■ **PROBLEM REQUIREMENTS**: Exactly as they appear, restate the lines of the material, from the first through the one containing "Task: Click the red triangle".

Start of GIVEN DATA

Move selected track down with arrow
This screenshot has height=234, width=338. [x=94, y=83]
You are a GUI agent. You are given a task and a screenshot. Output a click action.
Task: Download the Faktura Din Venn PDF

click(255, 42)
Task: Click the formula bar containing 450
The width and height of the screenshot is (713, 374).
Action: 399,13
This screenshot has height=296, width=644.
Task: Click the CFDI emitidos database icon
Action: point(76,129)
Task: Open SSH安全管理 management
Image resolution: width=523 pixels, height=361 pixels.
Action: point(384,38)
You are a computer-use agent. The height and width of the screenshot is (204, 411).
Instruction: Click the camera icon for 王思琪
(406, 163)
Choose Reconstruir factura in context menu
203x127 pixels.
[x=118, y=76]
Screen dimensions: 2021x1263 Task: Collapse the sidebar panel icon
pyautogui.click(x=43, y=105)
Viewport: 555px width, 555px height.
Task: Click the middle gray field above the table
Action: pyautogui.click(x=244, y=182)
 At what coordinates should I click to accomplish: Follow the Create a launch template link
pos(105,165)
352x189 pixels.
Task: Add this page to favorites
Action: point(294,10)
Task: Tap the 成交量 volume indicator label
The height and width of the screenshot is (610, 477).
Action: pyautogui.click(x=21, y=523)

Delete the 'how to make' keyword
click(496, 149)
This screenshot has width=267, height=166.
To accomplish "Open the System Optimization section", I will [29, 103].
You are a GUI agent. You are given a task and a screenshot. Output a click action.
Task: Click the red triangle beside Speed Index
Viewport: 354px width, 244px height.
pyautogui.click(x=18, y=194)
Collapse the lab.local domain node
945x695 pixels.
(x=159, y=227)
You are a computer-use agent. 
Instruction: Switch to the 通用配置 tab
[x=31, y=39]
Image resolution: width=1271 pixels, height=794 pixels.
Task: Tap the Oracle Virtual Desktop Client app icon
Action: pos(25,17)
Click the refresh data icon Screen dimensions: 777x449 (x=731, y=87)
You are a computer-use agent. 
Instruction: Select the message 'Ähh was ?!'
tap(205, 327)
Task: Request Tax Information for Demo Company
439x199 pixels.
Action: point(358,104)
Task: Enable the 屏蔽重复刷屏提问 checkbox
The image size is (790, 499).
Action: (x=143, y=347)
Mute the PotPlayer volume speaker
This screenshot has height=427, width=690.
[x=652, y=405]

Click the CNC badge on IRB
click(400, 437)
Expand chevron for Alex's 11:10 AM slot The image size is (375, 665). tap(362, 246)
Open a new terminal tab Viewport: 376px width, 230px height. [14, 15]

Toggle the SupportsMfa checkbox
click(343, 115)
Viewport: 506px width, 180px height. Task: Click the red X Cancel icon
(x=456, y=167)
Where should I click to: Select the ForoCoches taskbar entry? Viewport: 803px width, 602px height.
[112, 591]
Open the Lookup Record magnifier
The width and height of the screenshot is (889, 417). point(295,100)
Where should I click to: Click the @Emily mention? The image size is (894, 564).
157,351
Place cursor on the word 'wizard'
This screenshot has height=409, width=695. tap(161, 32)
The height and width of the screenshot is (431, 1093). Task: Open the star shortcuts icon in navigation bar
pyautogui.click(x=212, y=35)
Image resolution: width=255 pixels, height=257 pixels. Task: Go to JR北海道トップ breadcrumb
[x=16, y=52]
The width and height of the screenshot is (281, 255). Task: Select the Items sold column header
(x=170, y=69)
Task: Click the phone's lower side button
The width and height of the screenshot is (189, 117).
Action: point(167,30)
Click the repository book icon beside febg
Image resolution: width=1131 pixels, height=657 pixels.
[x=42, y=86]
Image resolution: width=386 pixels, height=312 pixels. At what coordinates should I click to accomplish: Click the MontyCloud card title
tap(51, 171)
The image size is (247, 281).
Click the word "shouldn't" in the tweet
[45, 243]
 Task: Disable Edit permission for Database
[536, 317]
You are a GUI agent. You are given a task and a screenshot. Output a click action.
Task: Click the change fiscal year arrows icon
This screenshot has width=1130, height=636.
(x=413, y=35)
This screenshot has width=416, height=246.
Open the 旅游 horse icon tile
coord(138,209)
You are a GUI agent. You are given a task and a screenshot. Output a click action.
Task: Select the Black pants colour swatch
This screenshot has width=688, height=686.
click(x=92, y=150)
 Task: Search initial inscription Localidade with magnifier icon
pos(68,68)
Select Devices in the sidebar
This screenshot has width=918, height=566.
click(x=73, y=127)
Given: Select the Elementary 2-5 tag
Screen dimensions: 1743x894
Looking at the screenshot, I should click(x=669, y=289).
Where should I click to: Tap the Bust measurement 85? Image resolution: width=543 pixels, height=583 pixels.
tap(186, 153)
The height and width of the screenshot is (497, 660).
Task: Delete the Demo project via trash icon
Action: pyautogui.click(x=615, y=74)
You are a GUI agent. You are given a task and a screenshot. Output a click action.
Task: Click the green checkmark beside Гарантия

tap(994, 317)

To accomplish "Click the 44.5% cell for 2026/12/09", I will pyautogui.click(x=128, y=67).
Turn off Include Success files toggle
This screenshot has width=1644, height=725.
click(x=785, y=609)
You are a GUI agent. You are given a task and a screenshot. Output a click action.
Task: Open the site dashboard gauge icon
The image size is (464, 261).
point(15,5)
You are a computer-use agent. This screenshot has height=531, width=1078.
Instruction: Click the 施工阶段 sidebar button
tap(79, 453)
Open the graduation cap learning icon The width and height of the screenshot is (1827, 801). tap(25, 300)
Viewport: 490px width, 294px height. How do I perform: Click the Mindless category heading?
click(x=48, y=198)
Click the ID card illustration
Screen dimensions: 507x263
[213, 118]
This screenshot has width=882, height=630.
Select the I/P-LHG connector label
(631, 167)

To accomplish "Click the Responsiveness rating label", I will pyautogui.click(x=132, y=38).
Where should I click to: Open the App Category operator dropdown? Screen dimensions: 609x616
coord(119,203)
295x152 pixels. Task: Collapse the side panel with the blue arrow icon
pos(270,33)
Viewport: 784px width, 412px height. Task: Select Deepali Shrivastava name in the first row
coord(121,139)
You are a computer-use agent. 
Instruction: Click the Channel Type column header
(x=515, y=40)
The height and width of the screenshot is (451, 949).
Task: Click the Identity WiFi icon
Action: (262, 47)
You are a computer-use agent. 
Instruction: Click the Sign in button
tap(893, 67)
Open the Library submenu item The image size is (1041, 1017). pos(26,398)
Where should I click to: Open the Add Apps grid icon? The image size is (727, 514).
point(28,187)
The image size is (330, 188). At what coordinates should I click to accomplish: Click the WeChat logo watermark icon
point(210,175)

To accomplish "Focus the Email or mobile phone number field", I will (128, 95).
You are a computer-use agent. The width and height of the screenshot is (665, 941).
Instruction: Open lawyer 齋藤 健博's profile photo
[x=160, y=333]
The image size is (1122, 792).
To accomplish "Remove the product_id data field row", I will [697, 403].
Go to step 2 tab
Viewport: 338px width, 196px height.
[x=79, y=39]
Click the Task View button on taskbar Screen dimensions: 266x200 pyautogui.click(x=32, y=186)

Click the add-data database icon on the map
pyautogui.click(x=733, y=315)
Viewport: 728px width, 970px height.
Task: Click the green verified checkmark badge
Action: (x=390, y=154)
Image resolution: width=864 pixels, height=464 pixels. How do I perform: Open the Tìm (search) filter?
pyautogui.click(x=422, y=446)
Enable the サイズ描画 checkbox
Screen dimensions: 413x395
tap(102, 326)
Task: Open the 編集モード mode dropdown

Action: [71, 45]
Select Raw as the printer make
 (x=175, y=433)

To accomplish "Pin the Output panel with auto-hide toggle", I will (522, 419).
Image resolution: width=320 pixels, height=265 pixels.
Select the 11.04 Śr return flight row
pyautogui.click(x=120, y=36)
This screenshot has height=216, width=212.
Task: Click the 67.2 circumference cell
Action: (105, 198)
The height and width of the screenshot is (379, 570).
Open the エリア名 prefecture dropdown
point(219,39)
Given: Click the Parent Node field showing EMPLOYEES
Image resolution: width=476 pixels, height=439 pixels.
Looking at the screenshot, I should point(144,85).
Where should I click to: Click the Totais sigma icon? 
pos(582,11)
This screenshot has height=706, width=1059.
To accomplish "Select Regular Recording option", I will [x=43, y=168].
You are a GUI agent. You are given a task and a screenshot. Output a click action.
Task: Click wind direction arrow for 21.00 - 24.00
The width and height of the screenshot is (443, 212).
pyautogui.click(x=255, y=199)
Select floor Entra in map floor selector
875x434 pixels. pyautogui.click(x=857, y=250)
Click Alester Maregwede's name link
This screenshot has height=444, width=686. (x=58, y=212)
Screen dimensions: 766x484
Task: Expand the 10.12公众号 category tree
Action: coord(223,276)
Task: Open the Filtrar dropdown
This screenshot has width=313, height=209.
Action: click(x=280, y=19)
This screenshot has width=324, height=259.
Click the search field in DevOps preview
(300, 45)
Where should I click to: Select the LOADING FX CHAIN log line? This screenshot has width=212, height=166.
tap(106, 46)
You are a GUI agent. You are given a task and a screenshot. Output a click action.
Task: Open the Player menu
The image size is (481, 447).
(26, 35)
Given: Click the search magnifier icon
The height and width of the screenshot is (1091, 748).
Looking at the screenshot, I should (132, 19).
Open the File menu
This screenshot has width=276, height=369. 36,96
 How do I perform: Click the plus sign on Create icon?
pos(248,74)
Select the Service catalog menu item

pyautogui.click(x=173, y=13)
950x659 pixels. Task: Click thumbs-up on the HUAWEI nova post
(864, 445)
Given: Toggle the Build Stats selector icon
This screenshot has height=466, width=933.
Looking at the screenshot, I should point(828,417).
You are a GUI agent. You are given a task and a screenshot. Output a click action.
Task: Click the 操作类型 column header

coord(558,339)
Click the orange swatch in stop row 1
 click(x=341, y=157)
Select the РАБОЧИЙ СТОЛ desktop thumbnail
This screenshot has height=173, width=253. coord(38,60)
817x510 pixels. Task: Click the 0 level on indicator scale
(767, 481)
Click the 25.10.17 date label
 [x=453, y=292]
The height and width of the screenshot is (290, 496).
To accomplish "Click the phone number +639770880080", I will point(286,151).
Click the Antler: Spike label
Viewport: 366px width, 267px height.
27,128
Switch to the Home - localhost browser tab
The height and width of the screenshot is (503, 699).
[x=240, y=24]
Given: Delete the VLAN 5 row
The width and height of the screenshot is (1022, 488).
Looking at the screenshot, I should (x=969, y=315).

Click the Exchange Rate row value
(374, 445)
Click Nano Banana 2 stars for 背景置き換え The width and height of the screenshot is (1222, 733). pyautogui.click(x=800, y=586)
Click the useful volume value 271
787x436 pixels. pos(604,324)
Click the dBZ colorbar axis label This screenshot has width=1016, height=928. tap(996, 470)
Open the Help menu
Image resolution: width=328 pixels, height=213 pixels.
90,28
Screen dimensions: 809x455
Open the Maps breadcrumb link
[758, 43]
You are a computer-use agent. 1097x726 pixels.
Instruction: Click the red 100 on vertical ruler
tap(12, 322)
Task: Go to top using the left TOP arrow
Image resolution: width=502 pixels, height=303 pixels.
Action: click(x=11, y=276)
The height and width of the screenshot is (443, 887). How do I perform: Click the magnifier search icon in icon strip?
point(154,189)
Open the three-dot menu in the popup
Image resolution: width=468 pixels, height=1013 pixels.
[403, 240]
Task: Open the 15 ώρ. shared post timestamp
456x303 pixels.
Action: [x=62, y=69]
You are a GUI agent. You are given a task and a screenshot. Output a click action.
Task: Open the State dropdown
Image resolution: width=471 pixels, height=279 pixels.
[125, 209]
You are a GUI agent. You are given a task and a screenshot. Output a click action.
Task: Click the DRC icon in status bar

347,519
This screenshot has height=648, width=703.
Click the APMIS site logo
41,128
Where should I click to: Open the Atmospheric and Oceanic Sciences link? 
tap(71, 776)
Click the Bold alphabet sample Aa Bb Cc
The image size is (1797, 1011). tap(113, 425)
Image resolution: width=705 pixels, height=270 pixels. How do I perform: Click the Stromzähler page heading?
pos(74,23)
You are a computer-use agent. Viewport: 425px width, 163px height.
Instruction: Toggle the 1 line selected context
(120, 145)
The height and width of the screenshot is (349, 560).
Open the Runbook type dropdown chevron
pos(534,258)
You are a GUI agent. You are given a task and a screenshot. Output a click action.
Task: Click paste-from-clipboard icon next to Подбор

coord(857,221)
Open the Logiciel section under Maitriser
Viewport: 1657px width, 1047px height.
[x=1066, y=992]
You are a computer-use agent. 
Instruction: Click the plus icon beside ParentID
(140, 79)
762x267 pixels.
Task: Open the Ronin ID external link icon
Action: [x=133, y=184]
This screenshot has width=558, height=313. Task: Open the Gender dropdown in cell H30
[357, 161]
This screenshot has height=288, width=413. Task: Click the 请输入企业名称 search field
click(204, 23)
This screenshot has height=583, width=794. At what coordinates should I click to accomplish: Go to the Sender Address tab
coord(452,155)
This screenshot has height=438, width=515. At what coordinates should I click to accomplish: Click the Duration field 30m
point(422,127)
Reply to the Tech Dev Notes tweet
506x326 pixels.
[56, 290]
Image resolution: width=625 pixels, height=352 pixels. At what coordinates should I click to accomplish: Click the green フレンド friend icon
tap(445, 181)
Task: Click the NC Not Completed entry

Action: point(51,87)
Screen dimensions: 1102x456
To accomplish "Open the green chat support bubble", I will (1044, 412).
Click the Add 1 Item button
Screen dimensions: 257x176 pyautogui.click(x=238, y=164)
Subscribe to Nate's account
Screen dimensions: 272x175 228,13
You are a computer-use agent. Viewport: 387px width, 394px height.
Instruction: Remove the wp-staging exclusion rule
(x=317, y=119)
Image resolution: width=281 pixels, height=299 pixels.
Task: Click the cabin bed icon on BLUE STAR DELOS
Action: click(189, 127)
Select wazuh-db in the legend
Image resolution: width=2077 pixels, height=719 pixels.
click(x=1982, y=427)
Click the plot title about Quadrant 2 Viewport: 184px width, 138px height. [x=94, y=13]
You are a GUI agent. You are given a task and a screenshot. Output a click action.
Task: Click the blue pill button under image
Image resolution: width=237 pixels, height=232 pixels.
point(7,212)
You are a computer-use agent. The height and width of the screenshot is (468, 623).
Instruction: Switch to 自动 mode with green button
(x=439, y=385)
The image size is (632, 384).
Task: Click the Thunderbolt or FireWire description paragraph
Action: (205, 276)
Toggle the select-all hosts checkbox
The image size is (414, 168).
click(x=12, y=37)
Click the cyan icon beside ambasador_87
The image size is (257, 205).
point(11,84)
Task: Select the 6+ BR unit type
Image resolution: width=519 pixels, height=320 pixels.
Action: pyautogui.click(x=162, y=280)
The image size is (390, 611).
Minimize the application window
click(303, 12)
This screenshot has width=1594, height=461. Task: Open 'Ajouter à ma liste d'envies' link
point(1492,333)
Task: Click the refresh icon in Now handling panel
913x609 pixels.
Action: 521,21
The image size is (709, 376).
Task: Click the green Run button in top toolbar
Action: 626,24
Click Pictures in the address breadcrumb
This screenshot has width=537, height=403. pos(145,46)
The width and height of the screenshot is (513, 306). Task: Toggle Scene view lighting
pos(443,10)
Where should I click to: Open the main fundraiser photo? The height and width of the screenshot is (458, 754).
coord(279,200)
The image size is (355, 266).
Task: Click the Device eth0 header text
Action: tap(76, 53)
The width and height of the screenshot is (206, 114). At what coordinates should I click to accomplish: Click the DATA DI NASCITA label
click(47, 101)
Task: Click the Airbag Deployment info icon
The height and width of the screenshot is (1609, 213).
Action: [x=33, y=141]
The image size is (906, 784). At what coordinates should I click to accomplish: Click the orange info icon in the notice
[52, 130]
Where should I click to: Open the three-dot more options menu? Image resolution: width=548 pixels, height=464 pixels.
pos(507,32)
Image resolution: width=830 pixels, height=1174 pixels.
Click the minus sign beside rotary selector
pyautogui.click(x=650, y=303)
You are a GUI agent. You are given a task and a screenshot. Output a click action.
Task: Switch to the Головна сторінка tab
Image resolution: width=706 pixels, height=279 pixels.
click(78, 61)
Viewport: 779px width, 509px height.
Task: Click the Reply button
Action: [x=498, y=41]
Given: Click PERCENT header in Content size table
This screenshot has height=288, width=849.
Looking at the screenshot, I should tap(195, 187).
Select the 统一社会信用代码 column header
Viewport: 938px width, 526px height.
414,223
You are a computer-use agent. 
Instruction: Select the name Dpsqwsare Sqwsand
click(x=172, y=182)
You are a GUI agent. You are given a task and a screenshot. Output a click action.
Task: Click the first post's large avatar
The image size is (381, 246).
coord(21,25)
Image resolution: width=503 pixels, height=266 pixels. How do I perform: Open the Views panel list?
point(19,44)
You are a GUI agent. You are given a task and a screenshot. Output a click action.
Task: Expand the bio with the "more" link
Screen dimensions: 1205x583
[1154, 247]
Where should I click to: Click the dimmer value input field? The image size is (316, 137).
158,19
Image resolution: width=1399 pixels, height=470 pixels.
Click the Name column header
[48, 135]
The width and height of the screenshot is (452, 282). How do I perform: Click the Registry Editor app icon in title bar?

End of GIVEN DATA

■ **WRITTEN SOLUTION**:
Move selected track down with arrow
This screenshot has height=234, width=338. [x=94, y=83]
You are a GUI agent. You are given a task and a screenshot. Output a click action.
Task: Download the Faktura Din Venn PDF

click(255, 42)
Task: Click the formula bar containing 450
The width and height of the screenshot is (713, 374).
Action: 399,13
This screenshot has height=296, width=644.
Task: Click the CFDI emitidos database icon
Action: point(76,129)
Task: Open SSH安全管理 management
Image resolution: width=523 pixels, height=361 pixels.
Action: point(384,38)
You are a computer-use agent. The height and width of the screenshot is (204, 411).
Instruction: Click the camera icon for 王思琪
(406, 163)
Choose Reconstruir factura in context menu
203x127 pixels.
[x=118, y=76]
Screen dimensions: 2021x1263 Task: Collapse the sidebar panel icon
pyautogui.click(x=43, y=105)
Viewport: 555px width, 555px height.
Task: Click the middle gray field above the table
Action: pyautogui.click(x=244, y=182)
 At what coordinates should I click to accomplish: Follow the Create a launch template link
pos(105,165)
352x189 pixels.
Task: Add this page to favorites
Action: point(294,10)
Task: Tap the 成交量 volume indicator label
The height and width of the screenshot is (610, 477).
Action: pyautogui.click(x=21, y=523)

Delete the 'how to make' keyword
click(496, 149)
This screenshot has width=267, height=166.
To accomplish "Open the System Optimization section", I will [29, 103].
You are a GUI agent. You are given a task and a screenshot. Output a click action.
Task: Click the red triangle beside Speed Index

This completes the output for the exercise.